記事 –

+--

大型放射光施設 SPring-8

コンテンツへジャンプする
» ENGLISH
パーソナルツール
 

放射光を用いたガリウムひ素半導体成長モニターの開発(プレスリリース)

公開日
2006年02月21日
  • BL11XU(JAEA 量子ダイナミクス)
日本原子力研究開発機構は、大型放射光施設(SPring-8)の放射光X線を用いて、結晶成長中の半導体表面の原子配列と原子の種類とを同時に特定できる画期的なモニター手法を開発した。これは、原子力機構・量子ビーム応用研究部門・X線量子ダイナミックス研究グループの高橋正光副主任研究員らによる成果である。

平成18年2月21日
独立行政法人日本原子力研究開発機構

 独立行政法人日本原子力研究開発機構【理事長 殿塚 猷一】(以下、「原子力機構」と言う)は、大型放射光施設(SPring-8)の放射光X線を用いて、結晶成長中の半導体表面の原子配列と原子の種類とを同時に特定できる画期的なモニター手法を開発した。これは、原子力機構・量子ビーム応用研究部門・X線量子ダイナミックス研究グループの高橋正光副主任研究員らによる成果である。

+--

提供データ –
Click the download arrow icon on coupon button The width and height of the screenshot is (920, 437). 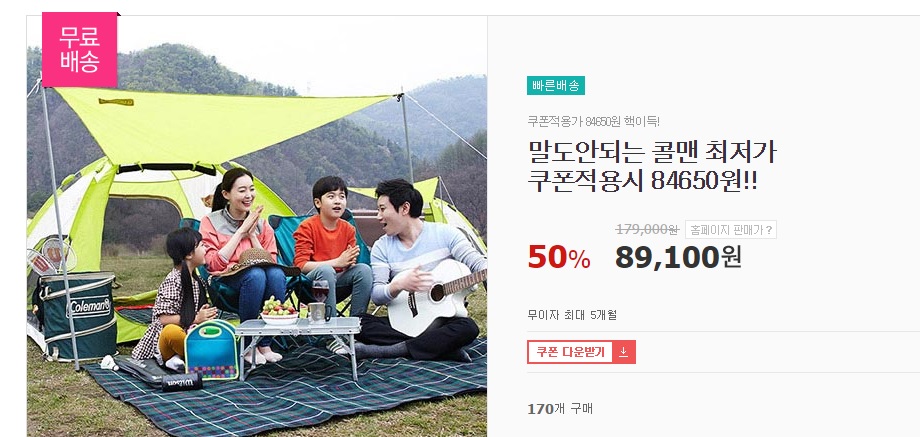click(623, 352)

+--

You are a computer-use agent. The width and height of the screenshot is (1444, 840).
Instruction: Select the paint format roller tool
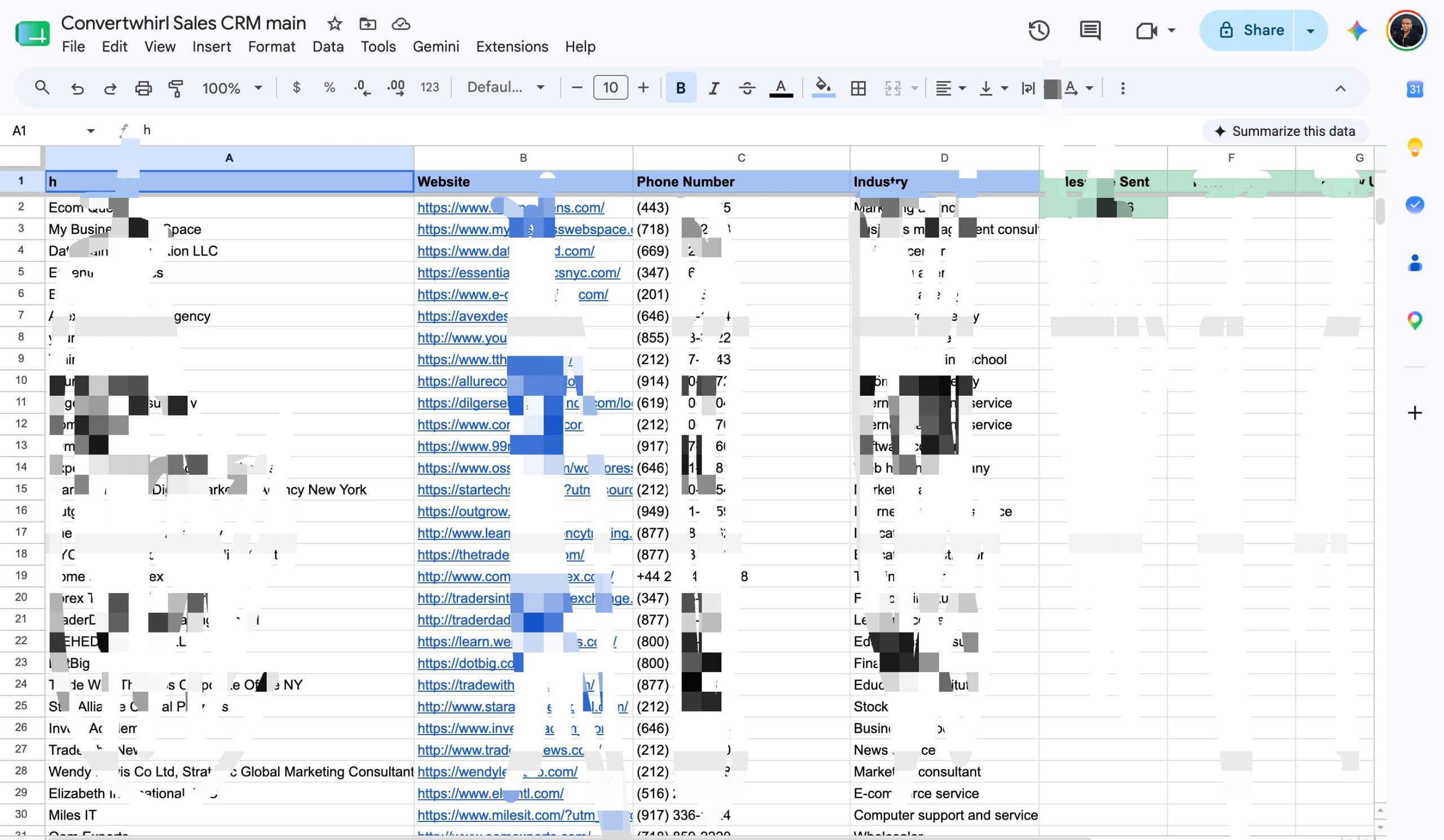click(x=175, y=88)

+--

練習問題 – ガリウムひ素半導体のモニター開発についての記事から、高橋正光副主任研究員が属する組織を大きいものから順にすべて書き出してください。

解答 –
1. 原子力機構
2. 量子ビーム応用研究部門
3. X線量子ダイナミックス研究グループ